- READING TEXT
--- START ---

December 17, 2014

The Gardener’s Medicine Chest: 8 healing perennial herbs
The following list highlights some of my favorite medicinal plants that are must haves in the home garden. You may never get sick again with all the nutritious vegetables you will be growing and eating at home but if you do, try growing your own medicine with these powerful healing plants.
A potent perennial tea herb with medicinal properties for stimulating digestion and calming the nerves. It is easily propagated by cuttings but should be confined to particular areas in the garden, as it can be somewhat invasive. While it is primarily used for tea, peppermint can also be used as an ingredient in herbal products like lotions, soaps and toothpaste.
Lemon Balm
A very easy to grow perennial and wonderfully-calming herb that controls high blood pressure, depression and migraines.  It spreads like wildfire, so you will have plenty to share with friends. In addition to be used as a medicinal tea for calming the nerves, it is also a good mosquito repellant. Simply crush the leaves and rub on your skin.

--- END ---

- RECORDS
--- START ---

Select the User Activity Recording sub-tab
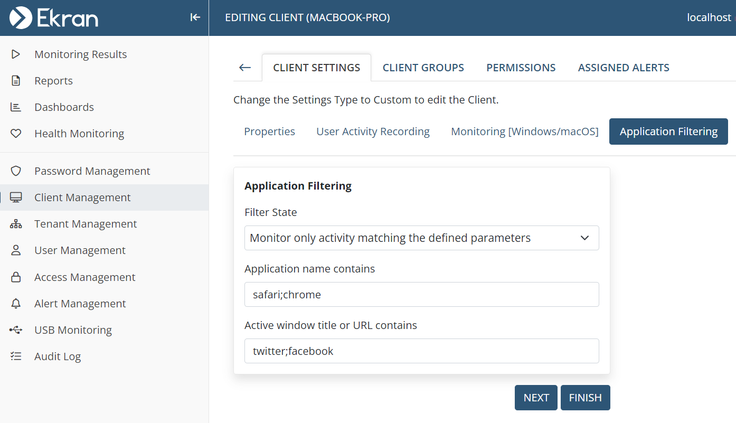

--- END ---
--- START ---

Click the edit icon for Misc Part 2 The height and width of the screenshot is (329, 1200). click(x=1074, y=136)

--- END ---
--- START ---

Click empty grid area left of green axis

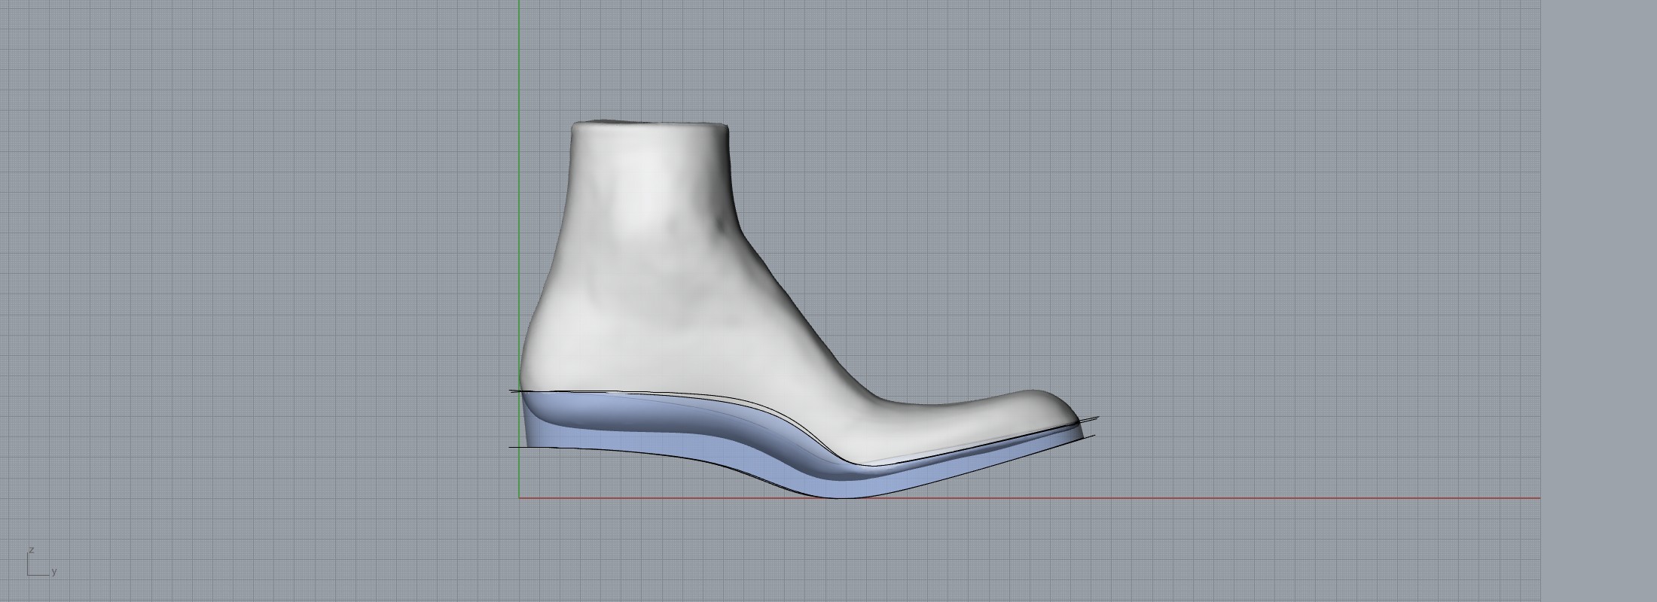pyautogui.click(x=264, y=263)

--- END ---

- DIRECTIONS
Reproduce the healing-herbs text word for word from "December 17, 2014" to "powerful healing plants.".

- RESPONSE TO THIS EXERCISE
December 17, 2014

The Gardener’s Medicine Chest: 8 healing perennial herbs
The following list highlights some of my favorite medicinal plants that are must haves in the home garden. You may never get sick again with all the nutritious vegetables you will be growing and eating at home but if you do, try growing your own medicine with these powerful healing plants.